- WHAT IS BEING ASKED
The expected answer is the set of lines in the data below between the line holding "The width and height of the screenshot is (1248, 952)." and the line holding "The height and width of the screenshot is (859, 1400).", inclusive, written out exactly.

━━ SOURCE MATERIAL

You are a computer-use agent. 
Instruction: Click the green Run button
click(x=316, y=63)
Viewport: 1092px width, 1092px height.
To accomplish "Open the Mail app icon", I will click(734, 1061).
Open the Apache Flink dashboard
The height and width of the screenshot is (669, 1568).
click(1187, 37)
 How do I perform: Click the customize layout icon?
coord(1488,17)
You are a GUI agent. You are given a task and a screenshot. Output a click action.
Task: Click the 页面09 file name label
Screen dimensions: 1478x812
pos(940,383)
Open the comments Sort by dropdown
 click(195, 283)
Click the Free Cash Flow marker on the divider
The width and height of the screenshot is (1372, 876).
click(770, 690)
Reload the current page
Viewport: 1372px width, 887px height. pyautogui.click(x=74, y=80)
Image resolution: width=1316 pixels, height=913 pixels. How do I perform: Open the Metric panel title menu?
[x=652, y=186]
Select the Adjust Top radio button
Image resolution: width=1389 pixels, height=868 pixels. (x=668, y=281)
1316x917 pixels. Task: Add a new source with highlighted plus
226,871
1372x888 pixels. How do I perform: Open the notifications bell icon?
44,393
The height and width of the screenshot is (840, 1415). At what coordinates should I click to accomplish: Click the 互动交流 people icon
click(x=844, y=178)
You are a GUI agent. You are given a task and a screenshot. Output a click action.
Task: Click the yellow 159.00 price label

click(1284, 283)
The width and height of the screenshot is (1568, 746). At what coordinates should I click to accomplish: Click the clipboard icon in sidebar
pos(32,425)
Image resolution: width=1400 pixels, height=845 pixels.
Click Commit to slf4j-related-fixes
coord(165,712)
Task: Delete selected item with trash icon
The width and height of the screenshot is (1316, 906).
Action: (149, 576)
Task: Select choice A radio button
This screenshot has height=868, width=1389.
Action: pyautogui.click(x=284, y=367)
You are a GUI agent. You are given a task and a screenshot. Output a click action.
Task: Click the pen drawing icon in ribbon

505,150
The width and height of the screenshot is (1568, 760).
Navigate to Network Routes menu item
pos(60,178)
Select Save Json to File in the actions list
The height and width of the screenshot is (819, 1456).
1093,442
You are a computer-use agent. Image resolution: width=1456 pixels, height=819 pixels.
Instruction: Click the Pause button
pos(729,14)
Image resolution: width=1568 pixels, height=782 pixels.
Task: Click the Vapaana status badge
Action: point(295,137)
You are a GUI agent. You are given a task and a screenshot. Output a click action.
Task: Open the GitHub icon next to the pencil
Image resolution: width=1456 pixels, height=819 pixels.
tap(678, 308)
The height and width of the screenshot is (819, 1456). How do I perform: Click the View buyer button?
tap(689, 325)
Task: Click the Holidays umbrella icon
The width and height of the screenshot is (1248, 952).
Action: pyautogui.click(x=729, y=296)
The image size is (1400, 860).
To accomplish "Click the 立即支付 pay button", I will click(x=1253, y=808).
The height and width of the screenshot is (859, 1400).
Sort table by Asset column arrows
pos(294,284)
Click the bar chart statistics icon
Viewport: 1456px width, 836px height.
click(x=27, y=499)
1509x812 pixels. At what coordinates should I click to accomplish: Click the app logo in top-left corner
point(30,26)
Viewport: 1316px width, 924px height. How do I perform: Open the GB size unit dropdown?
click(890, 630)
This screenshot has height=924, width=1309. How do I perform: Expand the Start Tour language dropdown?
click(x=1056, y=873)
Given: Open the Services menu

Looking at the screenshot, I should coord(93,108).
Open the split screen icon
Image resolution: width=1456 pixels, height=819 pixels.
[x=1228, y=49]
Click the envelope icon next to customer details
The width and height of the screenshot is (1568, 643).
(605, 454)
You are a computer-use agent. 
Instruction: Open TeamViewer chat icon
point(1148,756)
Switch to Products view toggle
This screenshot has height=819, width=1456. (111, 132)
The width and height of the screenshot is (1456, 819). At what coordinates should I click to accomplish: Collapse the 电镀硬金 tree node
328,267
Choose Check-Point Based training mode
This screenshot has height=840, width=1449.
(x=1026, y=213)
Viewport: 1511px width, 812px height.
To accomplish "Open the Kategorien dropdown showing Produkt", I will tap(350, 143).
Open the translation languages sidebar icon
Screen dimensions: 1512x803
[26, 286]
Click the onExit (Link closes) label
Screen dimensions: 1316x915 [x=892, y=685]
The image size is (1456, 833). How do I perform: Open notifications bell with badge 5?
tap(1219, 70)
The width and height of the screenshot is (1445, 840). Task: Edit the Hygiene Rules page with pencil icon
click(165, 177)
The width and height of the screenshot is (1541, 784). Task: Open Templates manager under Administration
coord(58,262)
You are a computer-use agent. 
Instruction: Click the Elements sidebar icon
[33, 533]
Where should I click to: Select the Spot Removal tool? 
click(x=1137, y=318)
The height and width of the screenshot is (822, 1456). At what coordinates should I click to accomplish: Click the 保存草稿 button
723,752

━━━━

- FINAL ANSWER
The width and height of the screenshot is (1248, 952).
Action: pyautogui.click(x=729, y=296)
The image size is (1400, 860).
To accomplish "Click the 立即支付 pay button", I will click(x=1253, y=808).
The height and width of the screenshot is (859, 1400).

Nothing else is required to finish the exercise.